* THE PROBLEM *
Set down exactly the entries below, beginning at their first line and ending at the line with "Select the Transform".

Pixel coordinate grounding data
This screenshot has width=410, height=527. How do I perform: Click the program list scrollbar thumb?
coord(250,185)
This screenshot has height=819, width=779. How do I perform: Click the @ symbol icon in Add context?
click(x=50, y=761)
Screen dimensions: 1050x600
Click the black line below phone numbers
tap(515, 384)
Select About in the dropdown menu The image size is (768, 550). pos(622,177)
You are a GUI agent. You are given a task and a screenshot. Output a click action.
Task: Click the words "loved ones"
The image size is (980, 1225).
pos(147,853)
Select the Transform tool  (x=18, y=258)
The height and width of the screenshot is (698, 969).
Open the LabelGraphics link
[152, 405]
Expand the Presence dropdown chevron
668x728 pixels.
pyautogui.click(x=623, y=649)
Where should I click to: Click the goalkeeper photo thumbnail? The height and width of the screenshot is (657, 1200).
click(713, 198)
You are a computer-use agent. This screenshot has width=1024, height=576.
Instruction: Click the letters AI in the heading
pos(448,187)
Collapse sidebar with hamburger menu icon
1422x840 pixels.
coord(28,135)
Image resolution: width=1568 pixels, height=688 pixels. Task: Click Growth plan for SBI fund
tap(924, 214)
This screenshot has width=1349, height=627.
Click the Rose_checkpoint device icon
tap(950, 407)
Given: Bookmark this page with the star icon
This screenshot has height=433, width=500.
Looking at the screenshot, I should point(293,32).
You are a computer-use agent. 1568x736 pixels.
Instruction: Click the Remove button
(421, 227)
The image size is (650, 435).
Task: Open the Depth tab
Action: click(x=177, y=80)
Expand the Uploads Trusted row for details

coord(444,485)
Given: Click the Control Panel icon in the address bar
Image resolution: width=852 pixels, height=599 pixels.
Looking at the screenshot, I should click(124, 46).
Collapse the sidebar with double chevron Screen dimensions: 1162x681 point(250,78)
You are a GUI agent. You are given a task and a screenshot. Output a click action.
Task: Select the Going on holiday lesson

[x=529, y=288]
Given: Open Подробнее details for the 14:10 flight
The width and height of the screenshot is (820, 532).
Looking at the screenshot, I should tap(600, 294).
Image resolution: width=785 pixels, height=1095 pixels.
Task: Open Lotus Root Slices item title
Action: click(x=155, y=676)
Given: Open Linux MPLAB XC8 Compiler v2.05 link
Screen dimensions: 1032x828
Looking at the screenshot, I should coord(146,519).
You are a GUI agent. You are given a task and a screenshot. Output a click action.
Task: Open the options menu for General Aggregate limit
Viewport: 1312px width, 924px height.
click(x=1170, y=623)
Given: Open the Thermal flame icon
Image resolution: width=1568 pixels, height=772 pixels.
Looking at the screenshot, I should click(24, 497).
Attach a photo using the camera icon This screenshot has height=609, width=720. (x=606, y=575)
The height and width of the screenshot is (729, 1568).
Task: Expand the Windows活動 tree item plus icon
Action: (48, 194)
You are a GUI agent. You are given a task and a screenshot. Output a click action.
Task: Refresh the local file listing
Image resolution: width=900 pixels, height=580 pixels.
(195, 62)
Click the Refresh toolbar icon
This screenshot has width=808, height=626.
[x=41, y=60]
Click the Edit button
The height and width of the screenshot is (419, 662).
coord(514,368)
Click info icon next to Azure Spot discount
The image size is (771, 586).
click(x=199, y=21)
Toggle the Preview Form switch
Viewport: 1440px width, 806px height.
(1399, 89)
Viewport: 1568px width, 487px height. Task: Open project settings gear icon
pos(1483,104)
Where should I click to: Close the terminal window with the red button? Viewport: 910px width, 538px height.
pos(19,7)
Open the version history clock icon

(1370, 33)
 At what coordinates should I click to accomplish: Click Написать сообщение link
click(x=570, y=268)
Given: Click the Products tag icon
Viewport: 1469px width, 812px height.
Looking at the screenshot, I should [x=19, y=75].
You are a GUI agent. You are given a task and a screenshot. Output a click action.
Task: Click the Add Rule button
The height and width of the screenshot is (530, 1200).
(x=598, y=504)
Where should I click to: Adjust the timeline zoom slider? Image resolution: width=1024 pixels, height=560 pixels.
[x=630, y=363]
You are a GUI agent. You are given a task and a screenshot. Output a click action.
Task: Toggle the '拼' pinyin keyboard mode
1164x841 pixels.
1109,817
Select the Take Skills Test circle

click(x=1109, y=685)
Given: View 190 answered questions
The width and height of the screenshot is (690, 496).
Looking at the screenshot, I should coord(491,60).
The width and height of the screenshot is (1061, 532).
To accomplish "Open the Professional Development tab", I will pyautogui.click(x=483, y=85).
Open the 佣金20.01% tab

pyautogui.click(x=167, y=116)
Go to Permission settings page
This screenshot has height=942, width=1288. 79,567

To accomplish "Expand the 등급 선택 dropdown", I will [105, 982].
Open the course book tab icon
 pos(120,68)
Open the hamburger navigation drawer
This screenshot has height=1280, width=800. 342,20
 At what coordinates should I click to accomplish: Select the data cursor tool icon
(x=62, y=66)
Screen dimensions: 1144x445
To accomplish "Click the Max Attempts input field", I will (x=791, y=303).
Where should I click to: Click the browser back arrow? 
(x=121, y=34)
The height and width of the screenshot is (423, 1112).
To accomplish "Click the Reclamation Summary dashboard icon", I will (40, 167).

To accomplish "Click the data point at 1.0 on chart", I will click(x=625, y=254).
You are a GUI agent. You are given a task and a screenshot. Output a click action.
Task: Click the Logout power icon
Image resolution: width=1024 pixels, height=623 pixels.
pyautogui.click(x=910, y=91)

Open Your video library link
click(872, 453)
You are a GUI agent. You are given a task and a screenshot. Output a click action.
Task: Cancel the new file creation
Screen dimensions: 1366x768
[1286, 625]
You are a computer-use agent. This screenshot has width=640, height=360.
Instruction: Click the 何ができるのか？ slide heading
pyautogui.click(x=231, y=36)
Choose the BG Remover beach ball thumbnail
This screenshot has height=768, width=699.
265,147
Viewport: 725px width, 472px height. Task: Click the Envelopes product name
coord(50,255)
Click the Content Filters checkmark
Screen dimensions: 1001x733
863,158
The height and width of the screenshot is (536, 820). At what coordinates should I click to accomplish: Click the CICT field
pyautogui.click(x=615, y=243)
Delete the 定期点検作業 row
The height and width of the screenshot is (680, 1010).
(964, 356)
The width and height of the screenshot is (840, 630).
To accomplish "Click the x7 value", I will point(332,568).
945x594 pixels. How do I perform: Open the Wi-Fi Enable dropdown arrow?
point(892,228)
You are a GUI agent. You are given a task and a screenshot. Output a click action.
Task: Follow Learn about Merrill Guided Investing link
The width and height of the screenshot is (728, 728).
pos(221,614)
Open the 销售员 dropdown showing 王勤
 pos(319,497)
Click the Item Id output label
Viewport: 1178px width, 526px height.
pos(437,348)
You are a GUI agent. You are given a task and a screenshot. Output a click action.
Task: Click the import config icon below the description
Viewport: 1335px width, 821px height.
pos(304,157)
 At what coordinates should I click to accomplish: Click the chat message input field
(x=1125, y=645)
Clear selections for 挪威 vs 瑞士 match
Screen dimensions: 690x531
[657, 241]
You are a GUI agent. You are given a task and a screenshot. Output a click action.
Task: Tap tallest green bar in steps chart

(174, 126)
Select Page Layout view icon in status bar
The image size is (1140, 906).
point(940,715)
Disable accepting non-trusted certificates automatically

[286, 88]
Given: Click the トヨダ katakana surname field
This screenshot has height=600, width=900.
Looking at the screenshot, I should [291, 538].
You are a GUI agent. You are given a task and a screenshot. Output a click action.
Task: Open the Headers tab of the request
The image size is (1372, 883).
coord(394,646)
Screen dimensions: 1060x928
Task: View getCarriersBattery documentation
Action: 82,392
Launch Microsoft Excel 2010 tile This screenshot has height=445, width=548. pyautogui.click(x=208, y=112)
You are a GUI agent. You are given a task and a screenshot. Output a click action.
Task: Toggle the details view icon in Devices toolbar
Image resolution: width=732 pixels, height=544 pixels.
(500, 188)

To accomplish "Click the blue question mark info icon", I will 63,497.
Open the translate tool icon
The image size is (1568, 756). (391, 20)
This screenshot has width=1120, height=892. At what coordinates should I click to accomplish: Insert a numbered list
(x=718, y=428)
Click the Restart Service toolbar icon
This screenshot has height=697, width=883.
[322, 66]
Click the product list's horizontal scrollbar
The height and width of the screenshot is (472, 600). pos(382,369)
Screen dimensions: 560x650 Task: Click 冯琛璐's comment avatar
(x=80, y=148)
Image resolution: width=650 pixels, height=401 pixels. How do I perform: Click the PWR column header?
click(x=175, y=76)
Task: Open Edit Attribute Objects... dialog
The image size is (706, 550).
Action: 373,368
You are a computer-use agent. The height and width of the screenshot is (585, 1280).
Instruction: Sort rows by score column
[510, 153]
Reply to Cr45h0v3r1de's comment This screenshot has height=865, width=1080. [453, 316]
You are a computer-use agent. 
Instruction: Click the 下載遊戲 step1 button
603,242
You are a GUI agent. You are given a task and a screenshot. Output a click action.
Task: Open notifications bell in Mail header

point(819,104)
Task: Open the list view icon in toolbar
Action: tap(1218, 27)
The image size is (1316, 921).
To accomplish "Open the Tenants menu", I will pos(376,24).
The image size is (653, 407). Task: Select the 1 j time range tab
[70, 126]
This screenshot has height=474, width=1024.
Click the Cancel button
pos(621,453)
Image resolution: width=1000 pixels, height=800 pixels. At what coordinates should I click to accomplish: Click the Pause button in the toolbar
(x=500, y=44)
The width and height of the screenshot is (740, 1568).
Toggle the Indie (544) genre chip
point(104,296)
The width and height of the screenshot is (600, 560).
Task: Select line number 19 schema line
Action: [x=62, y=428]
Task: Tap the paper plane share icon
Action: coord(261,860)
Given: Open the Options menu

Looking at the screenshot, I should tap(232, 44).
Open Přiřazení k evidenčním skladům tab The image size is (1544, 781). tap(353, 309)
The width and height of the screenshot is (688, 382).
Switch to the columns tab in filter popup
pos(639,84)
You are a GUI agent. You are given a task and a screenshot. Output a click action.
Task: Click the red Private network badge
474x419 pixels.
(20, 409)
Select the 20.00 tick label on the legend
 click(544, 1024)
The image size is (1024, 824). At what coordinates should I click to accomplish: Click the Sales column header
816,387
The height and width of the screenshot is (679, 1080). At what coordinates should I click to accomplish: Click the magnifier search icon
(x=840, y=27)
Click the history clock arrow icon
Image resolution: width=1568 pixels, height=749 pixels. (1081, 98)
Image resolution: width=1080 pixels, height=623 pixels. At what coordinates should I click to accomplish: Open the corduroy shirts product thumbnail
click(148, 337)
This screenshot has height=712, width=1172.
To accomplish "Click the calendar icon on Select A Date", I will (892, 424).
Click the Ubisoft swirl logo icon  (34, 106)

* TASK ANSWER *
This screenshot has width=410, height=527. How do I perform: Click the program list scrollbar thumb?
coord(250,185)
This screenshot has height=819, width=779. How do I perform: Click the @ symbol icon in Add context?
click(x=50, y=761)
Screen dimensions: 1050x600
Click the black line below phone numbers
tap(515, 384)
Select About in the dropdown menu The image size is (768, 550). pos(622,177)
You are a GUI agent. You are given a task and a screenshot. Output a click action.
Task: Click the words "loved ones"
The image size is (980, 1225).
pos(147,853)
Select the Transform tool  (x=18, y=258)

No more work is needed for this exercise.